**REQUIRED TASK 1:**
Pick out every row below that contains the string "pixels" and copy each one.
══ TEXT SHOWN ══
Q. What can Sovereign do for me?
A. Sovereign provides specialised tax advice with an emphasis on international opportunities. Our services will be of use to anyone wishing to minimise current or future tax liabilities, for themselves, their family or their business. To assist with this, Sovereign establishes and administers secure and efficient corporate and trust structures for expatriates, businesses, entrepreneurs, private individuals and families
Q. What is the difference between tax avoidance and tax evasion?
A. Tax avoidance is doing everything possible within the law to reduce your tax bill. Learned Hand, an American judge, once said in a US Court of Appeals case: “There is nothing sinister in so arranging one’s affairs as to keep taxes as low as possible – nobody owes any public duty to pay more than the law demands.”
Tax evasion means paying less tax than you are legally obliged to – normally by concealing the true facts or failing to complete your tax return correctly. There may be a thin line between the two but, as former UK chancellor Denis Healey put it: “The difference between tax avoidance and tax evasion is the thickness of a prison wall.”
Q. What are the benefits of using offshore structures?
A. Offshore structures can be used to defer or save tax, increase confidentiality and help preserve assets. International Financial Centres (IFCs) were traditionally characterised by low or no taxes, less onerous compliance requirements, and secrecy. Recent initiatives, led by the Organisation for Economic Cooperation and Development (OECD) against financial secrecy and by the Financial Action Task Force (FATF) against money laundering have obliged all IFCs to increase transparency and regulation, and to permit the exchange of information for both criminal and fiscal matters. This means that, under certain prescribed circumstances, the beneficial ownership of an IFC structure can and must be revealed upon request by an inquiring tax authority. But confidentiality will not be of paramount importance to anyone undertaking legitimate tax mitigation rather than illegitimate tax evasion.
═══
══ DATASET ENTRIES ══
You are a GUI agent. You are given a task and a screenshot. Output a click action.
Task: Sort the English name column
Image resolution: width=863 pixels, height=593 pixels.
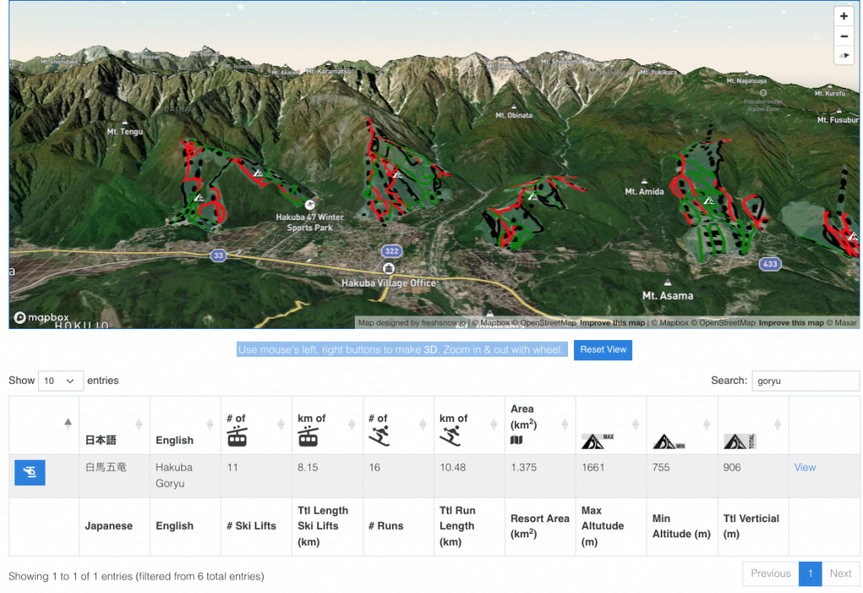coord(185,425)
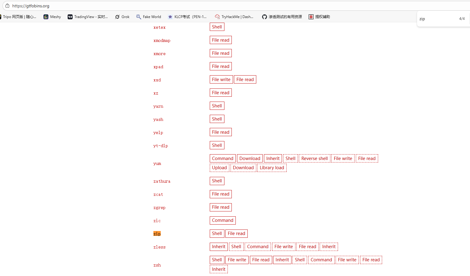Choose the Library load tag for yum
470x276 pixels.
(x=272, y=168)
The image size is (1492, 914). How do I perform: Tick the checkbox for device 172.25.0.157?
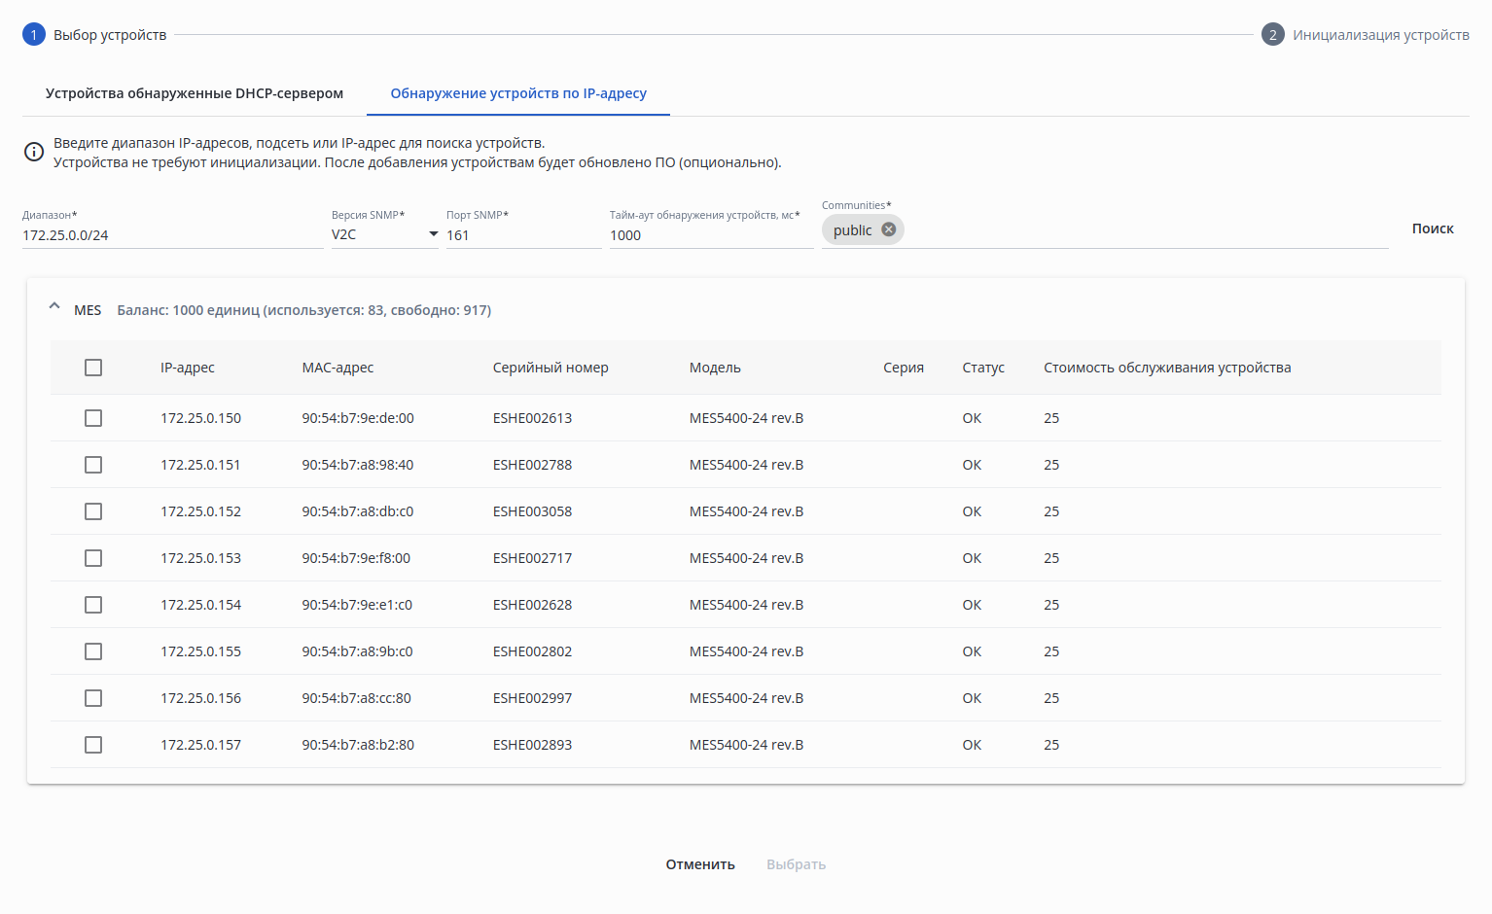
═══
══ DATASET ENTRIES ══
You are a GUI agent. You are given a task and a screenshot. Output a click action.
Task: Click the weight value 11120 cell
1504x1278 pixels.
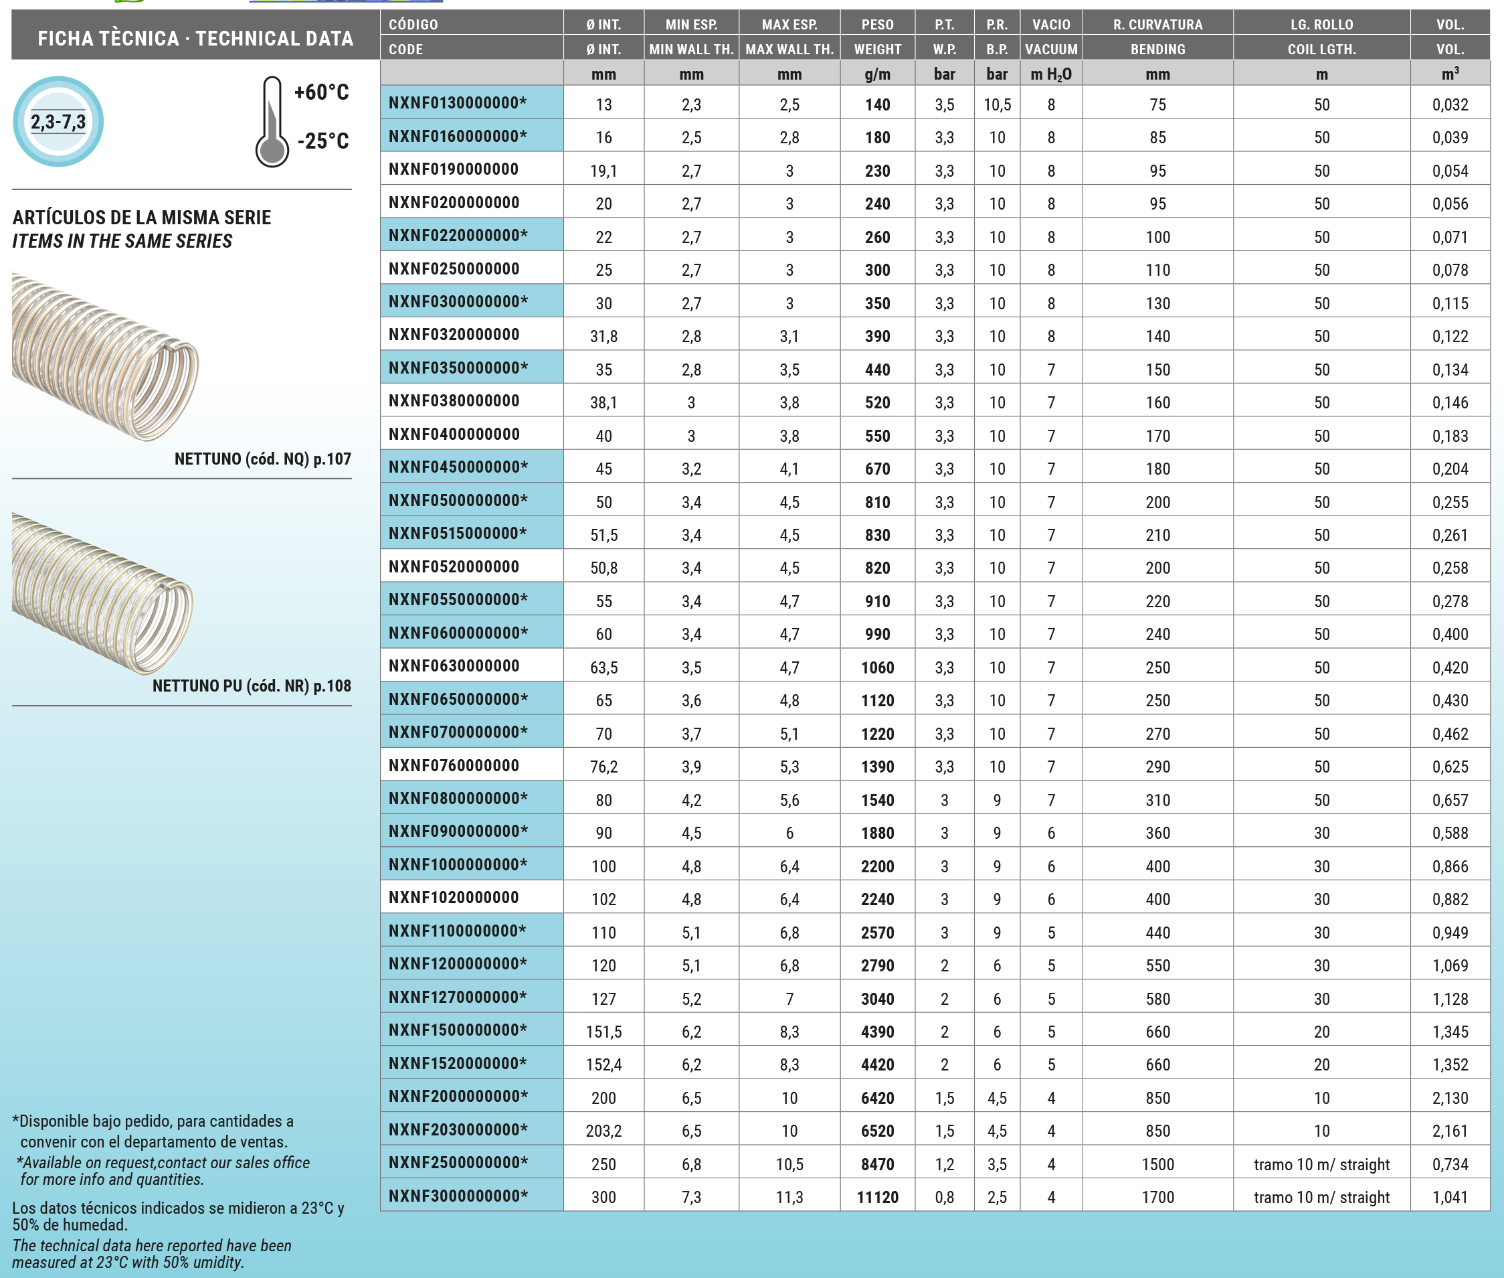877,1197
═══
**REQUIRED TASK 2:**
Using the tax FAQ above, answer these:
(a) What position does the FAQ say Learned Hand held?
(b) What former office does it give for Denis Healey?
(c) What did the Financial Action Task Force lead initiatives against?

**RIGHT ANSWER 1:**
Image resolution: width=863 pixels, height=593 pixels.
470x276 pixels.
1504x1278 pixels.

**RIGHT ANSWER 2:**
(a) He was an American judge.
(b) He was a UK chancellor.
(c) Money laundering.